▶ _INSTRUCTIONS TO FOLLOW_: Express the entries below as a numbered list, leaving out blank lines and omitting the pictures.

▶ _INPUT ROWS_:
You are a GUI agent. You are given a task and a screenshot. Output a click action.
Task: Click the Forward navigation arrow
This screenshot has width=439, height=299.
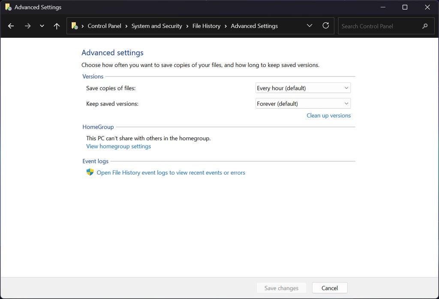pyautogui.click(x=27, y=26)
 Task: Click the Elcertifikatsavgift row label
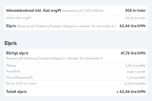(x=20, y=78)
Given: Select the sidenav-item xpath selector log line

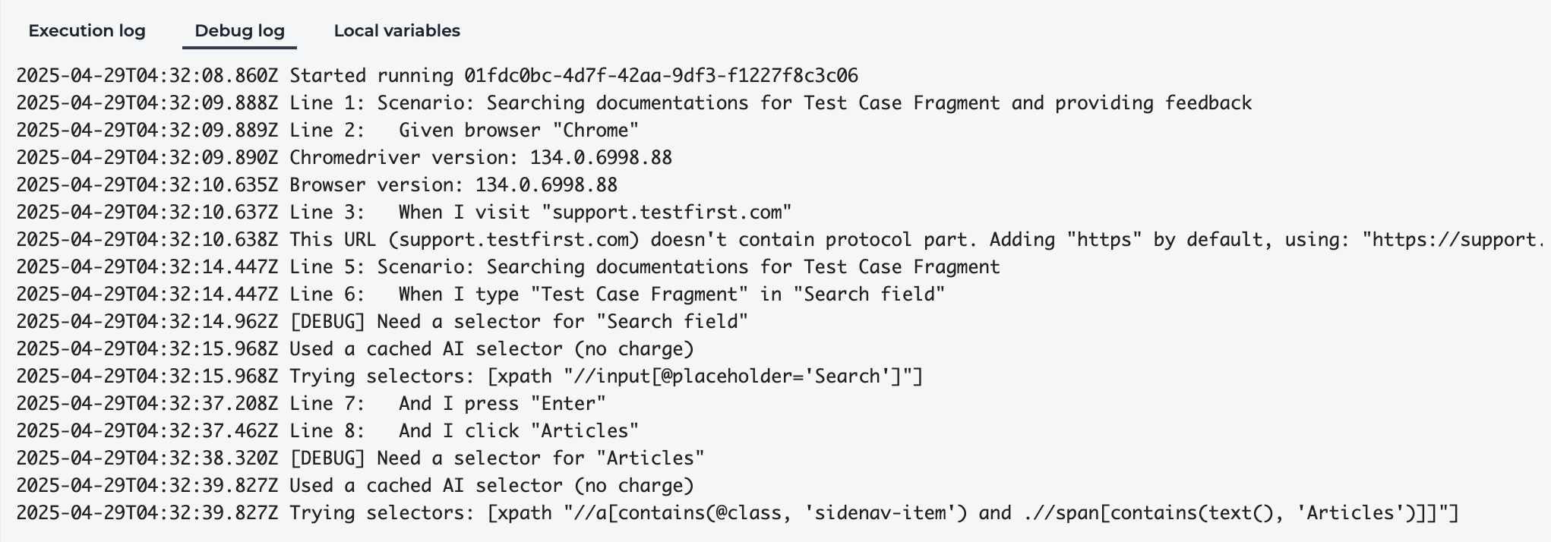Looking at the screenshot, I should [x=737, y=513].
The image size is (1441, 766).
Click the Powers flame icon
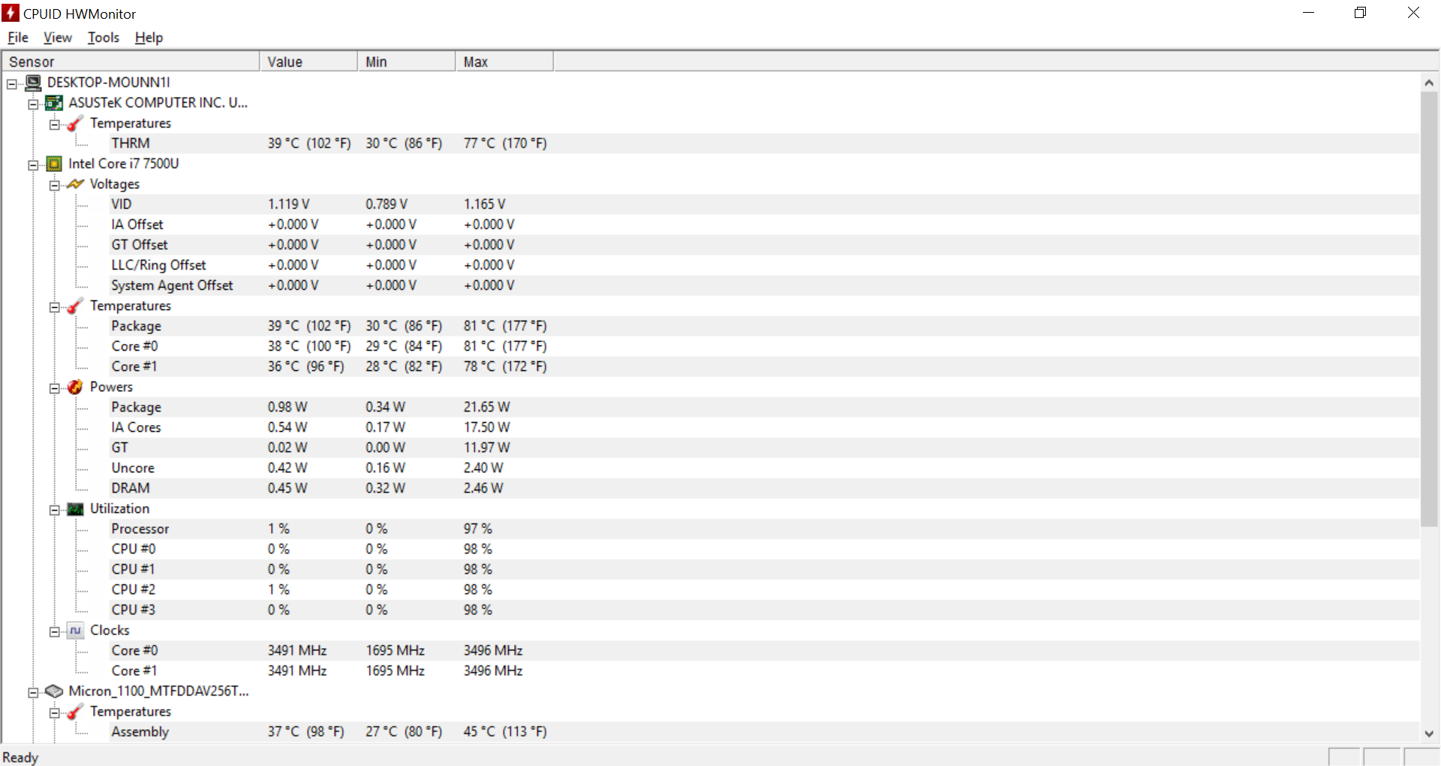(75, 387)
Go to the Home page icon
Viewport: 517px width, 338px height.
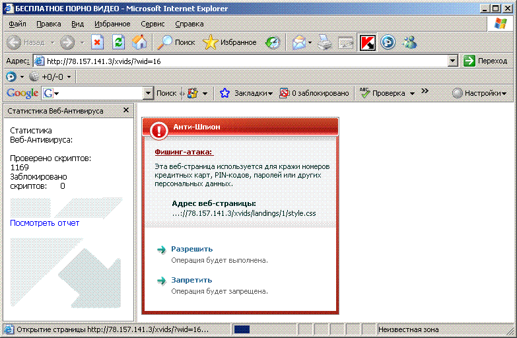(x=139, y=42)
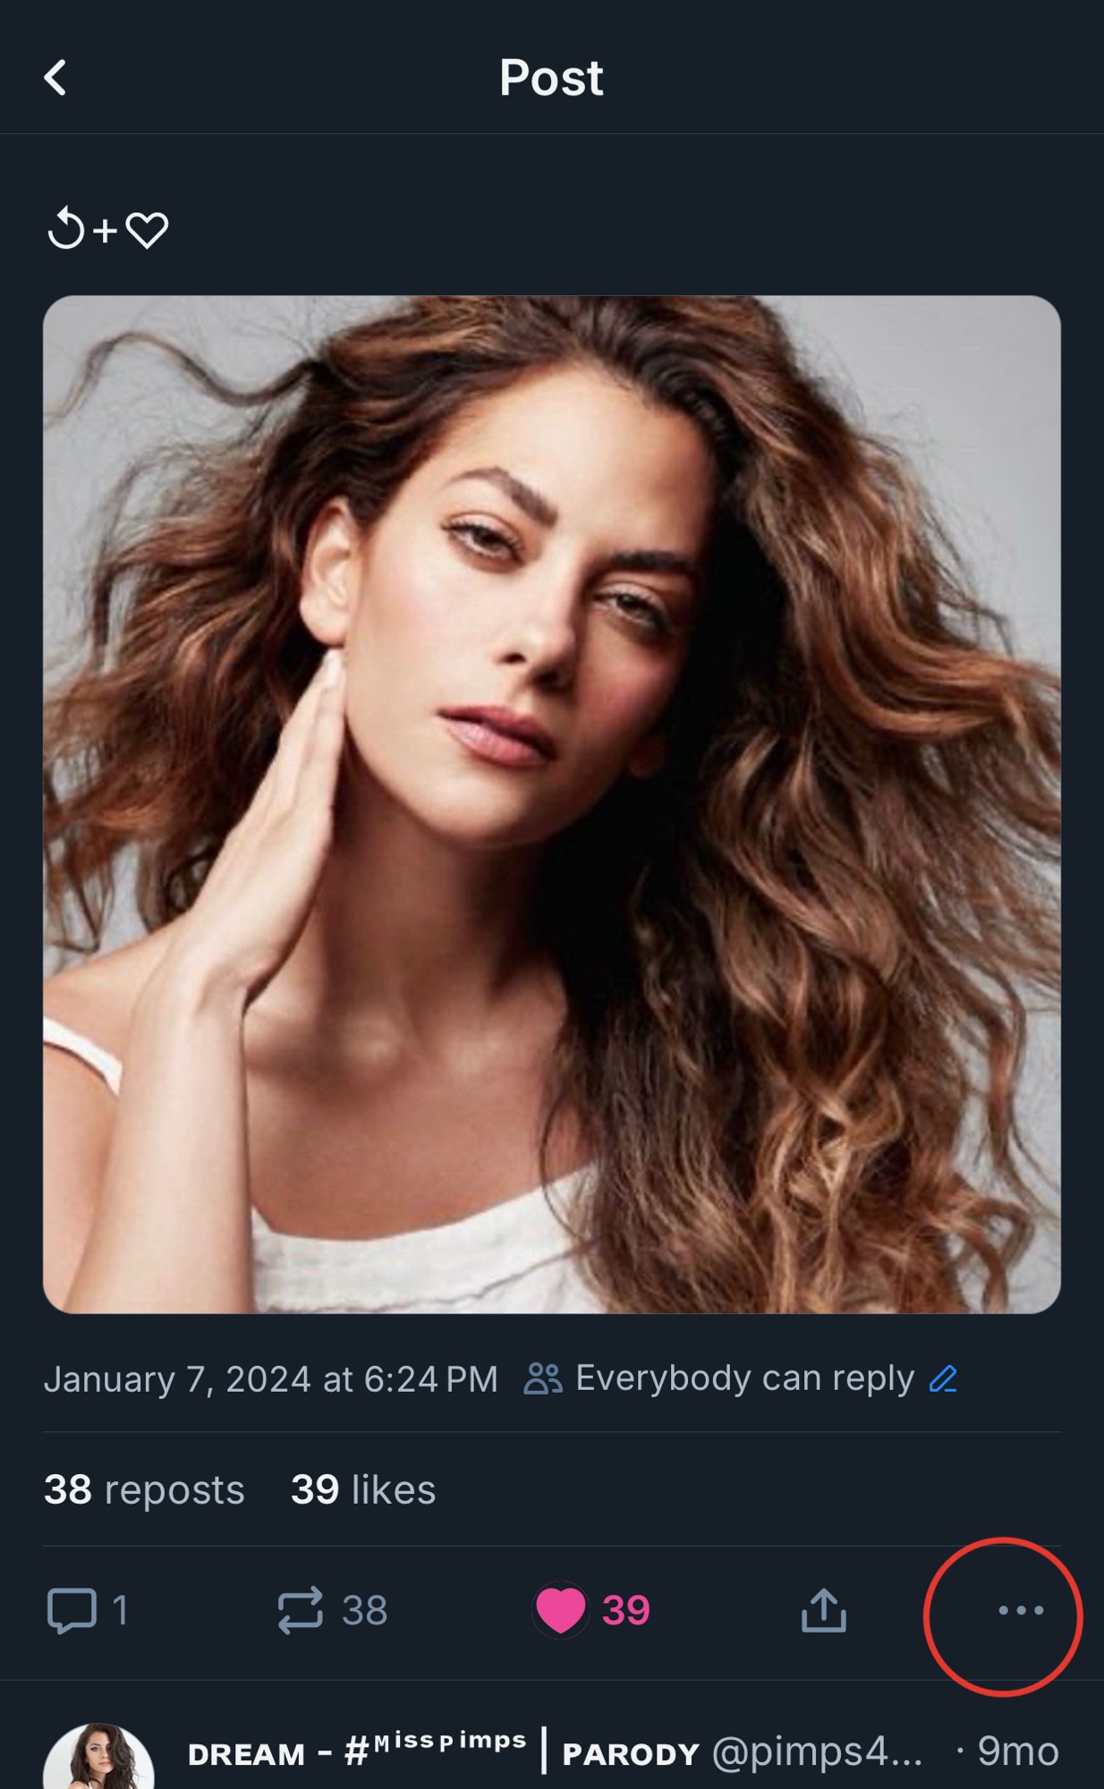
Task: Open the three-dot more options menu
Action: coord(1021,1611)
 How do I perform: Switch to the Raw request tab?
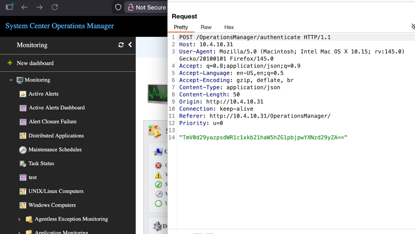point(206,27)
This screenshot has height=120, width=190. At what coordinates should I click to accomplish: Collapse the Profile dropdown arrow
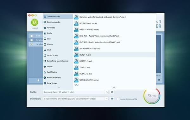pos(107,92)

▶ _RESULT_:
1. You are a GUI agent. You are given a task and a screenshot. Output a click action.
2. Task: Click the Forward navigation arrow
3. This screenshot has width=439, height=299.
4. pyautogui.click(x=27, y=26)
5.  Task: Click the Elcertifikatsavgift row label
6. (x=20, y=78)
7. Given: Select the sidenav-item xpath selector log line
8. Looking at the screenshot, I should [x=737, y=513].
9. The image size is (1441, 766).
10. Click the Powers flame icon
11. (75, 387)
12. Go to the Home page icon
13. Viewport: 517px width, 338px height.
14. (x=139, y=42)
15. Task: Open the three-dot more options menu
16. Action: coord(1021,1611)
17.  How do I perform: Switch to the Raw request tab?
18. point(206,27)
19. This screenshot has height=120, width=190. At what coordinates should I click to accomplish: Collapse the Profile dropdown arrow
20. pos(107,92)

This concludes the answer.